Exercise data below:

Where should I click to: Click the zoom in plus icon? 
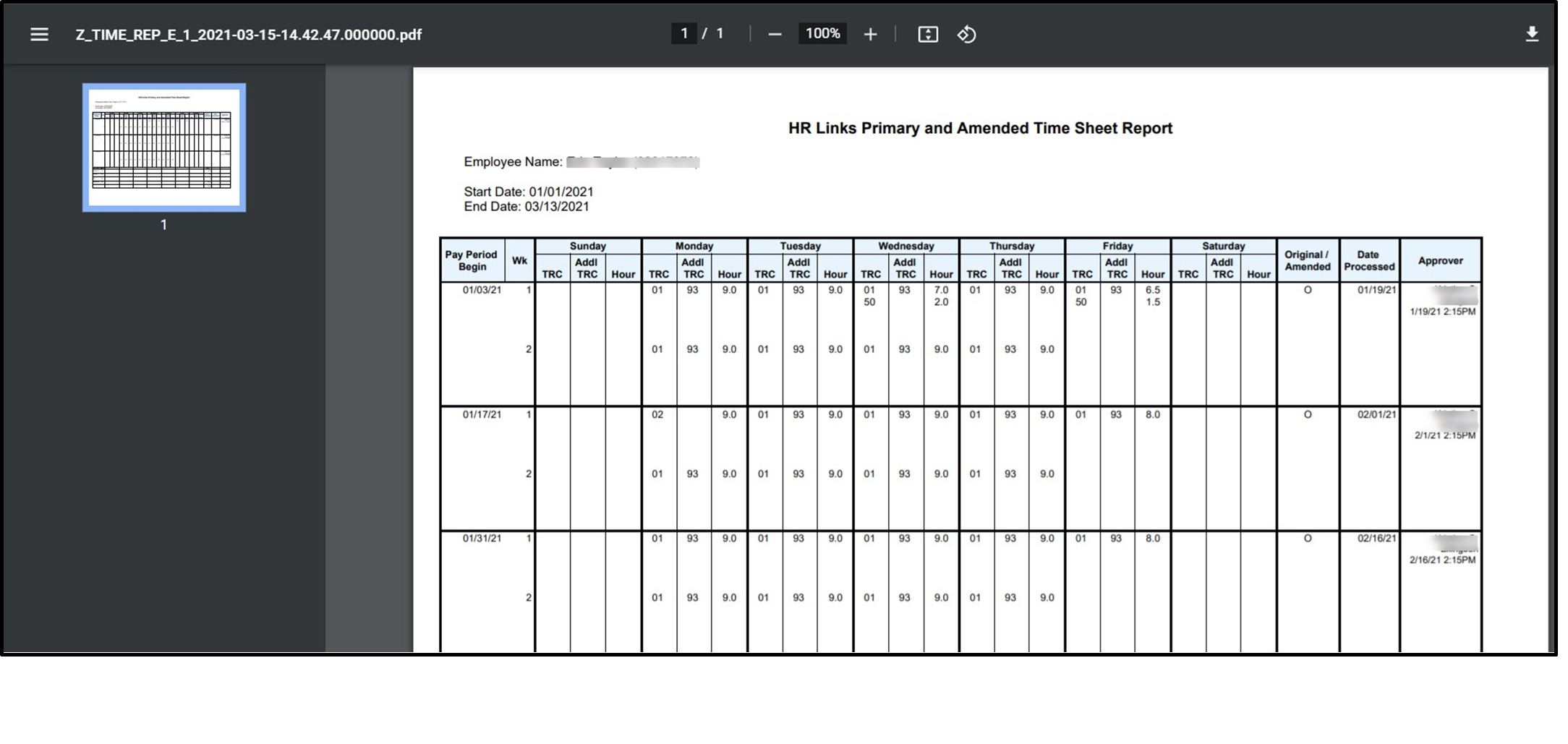pos(870,35)
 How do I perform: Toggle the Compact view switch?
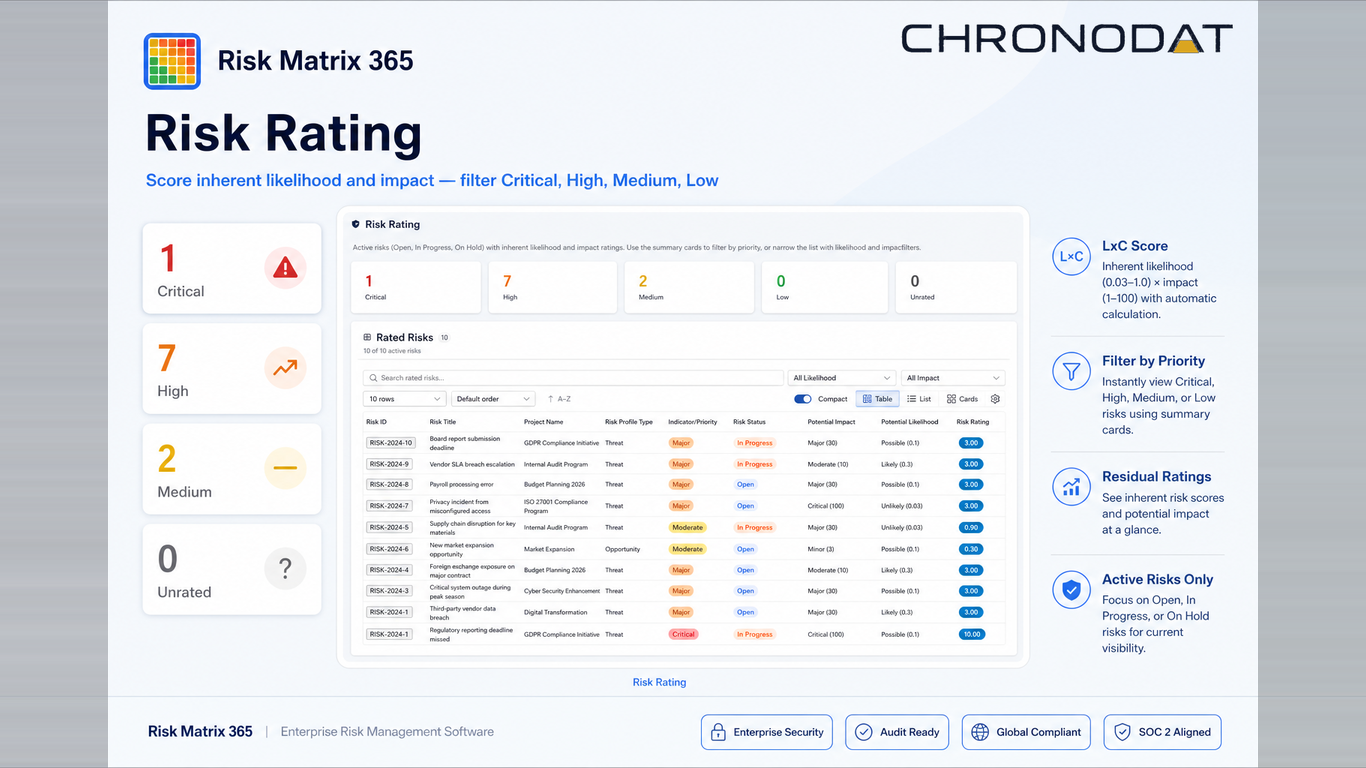(803, 399)
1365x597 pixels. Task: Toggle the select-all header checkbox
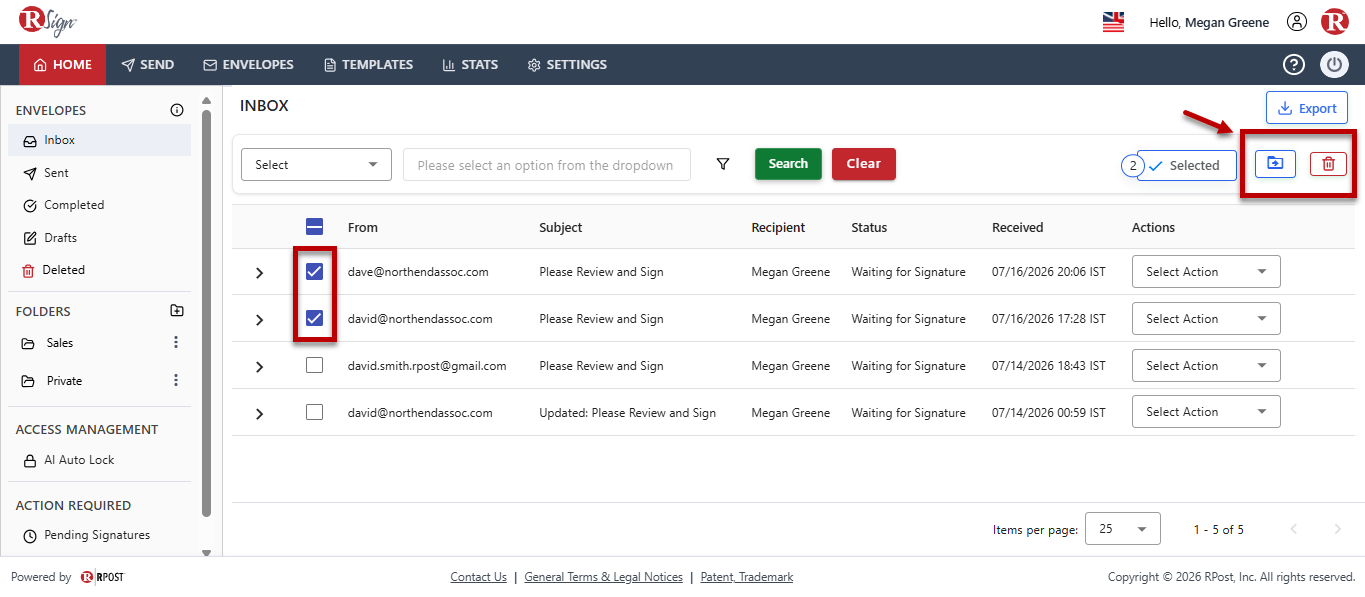[314, 227]
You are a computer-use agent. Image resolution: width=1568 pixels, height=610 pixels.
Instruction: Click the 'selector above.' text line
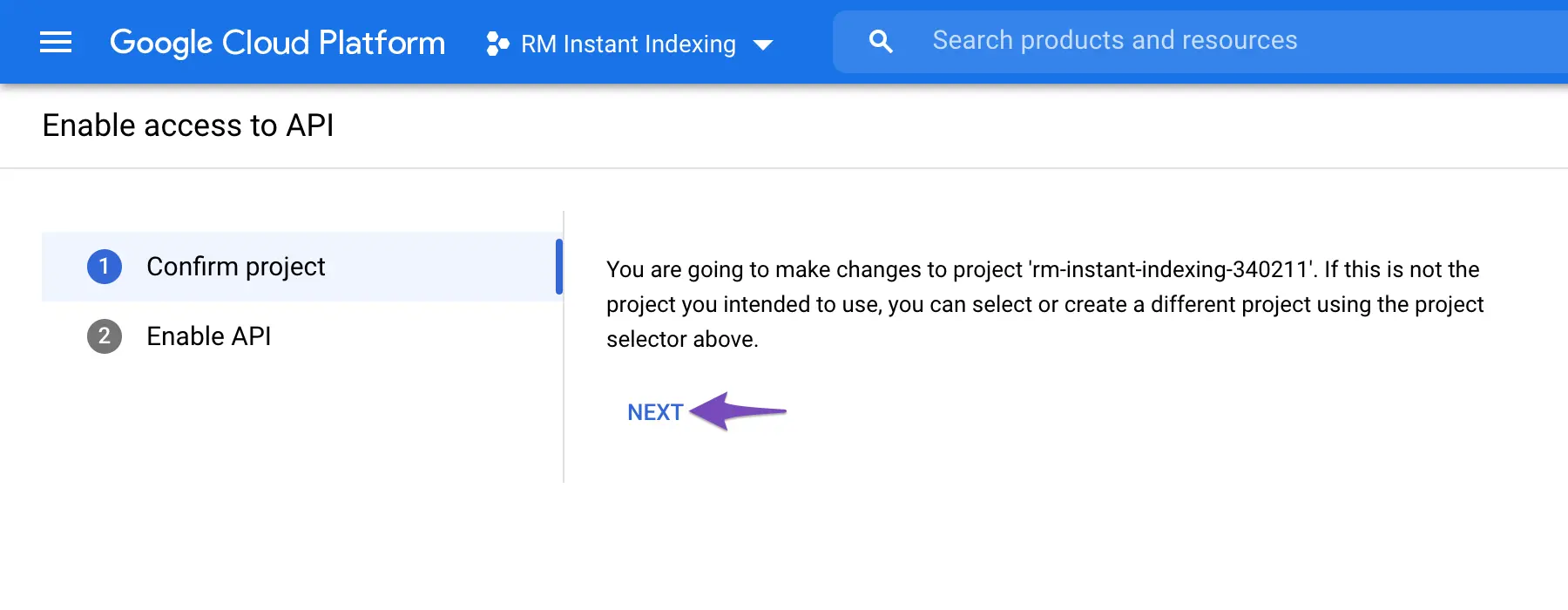682,339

End of Exercise data.

Leave every image out and retype the entries above word for word.

Where should I click to: Click the zoom in plus icon? 
pos(870,35)
 How do I perform: Toggle the Compact view switch?
(803, 399)
1365x597 pixels. Task: Toggle the select-all header checkbox
[314, 227]
You are a computer-use agent. Image resolution: width=1568 pixels, height=610 pixels.
Instruction: Click the 'selector above.' text line
682,339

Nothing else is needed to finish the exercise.